2

I have a simple example:

def __init__(self,string):
    self.string = string

def UI32(self):
    tmp = self.string[:4]
    self.string = self.string[4:]
    return unpack(">I",tmp)[0]

data = file.read()
U = UI(data)
for i in range(60000):
    test = UI32()

Total time: 22 seconds!

seriousdev
  • 7,519
  • 8
  • 45
  • 52
bdfy
  • 285
  • 2
  • 5
  • 7

2 Answers2

5

First of all, I cannot reproduce the 22s on my system (Intel Nehalem, 64-bit Ubuntu, Python 2.6.5).

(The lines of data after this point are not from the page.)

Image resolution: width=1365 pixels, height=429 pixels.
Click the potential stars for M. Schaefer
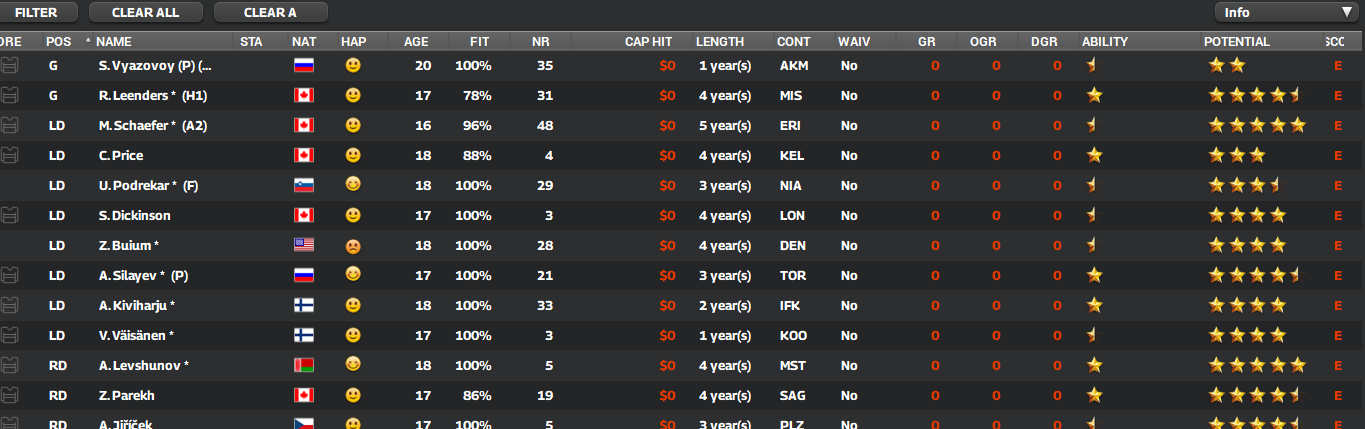1257,126
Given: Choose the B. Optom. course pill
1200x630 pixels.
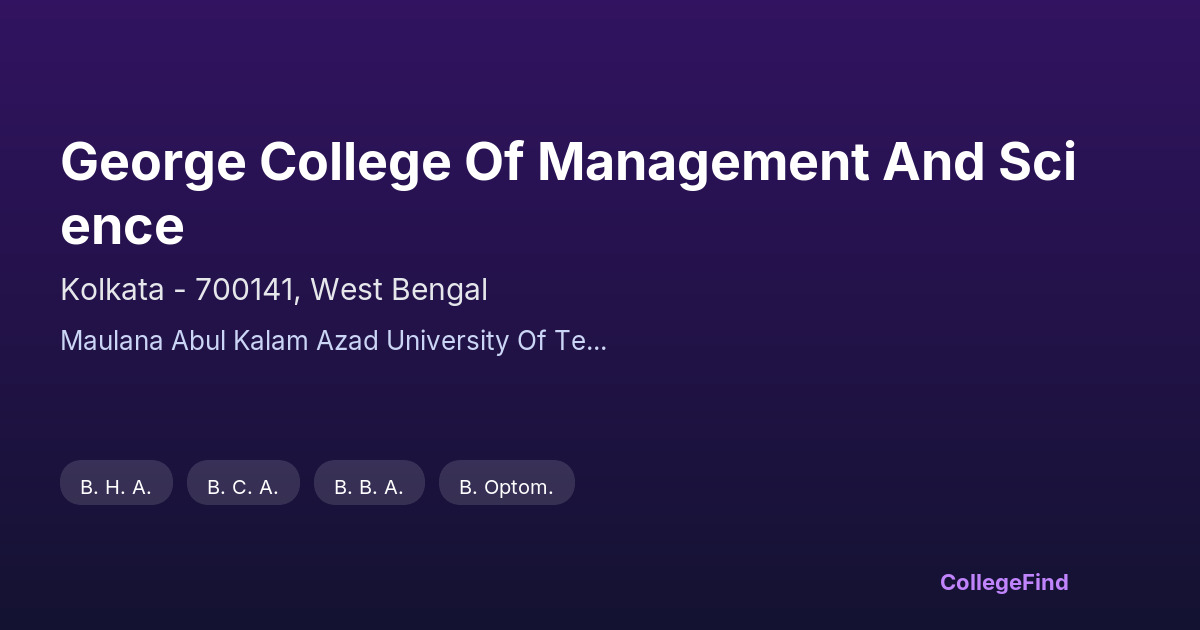Looking at the screenshot, I should point(506,483).
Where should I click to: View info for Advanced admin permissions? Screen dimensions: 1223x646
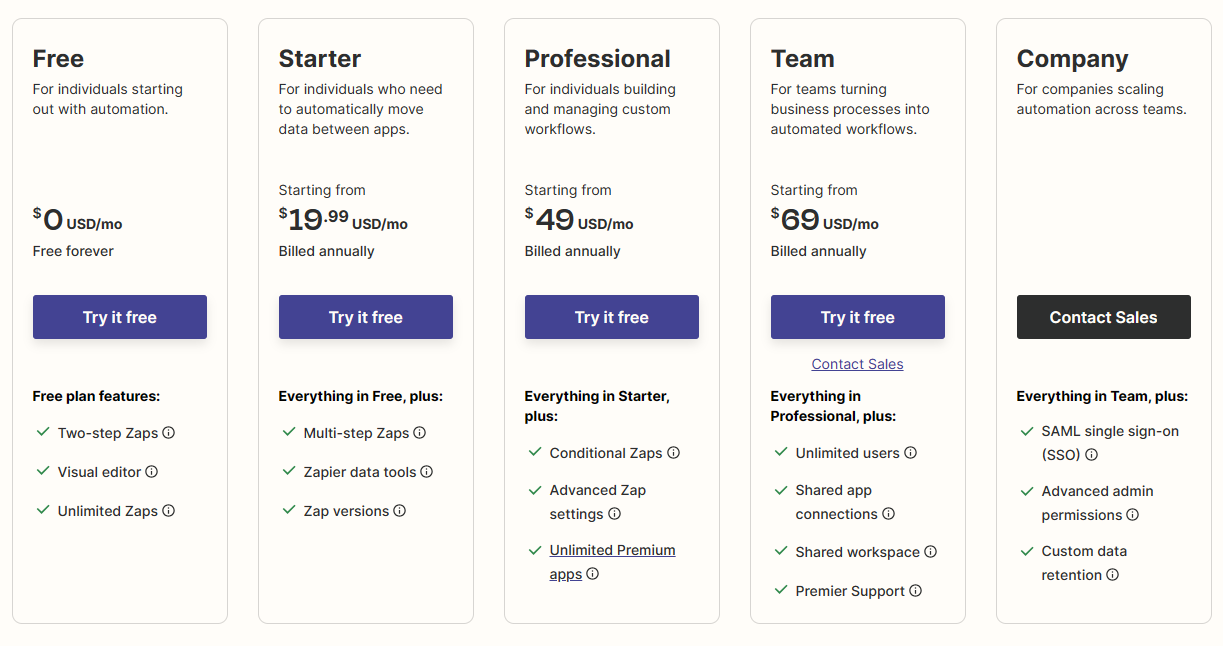point(1133,515)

The following takes 1.4s (this is essentially your code with some blanks filled in by me):

import struct

class UI(object):
    def __init__(self,string):
        self.string = string

    def UI32(self):
        tmp = self.string[:4]
        self.string = self.string[4:]
        return struct.unpack(">I",tmp)[0]

U = UI('0' * 240000)
for i in range(60000):
    test = U.UI32()

Now, there are several glaring inefficiencies here, especially around self.string.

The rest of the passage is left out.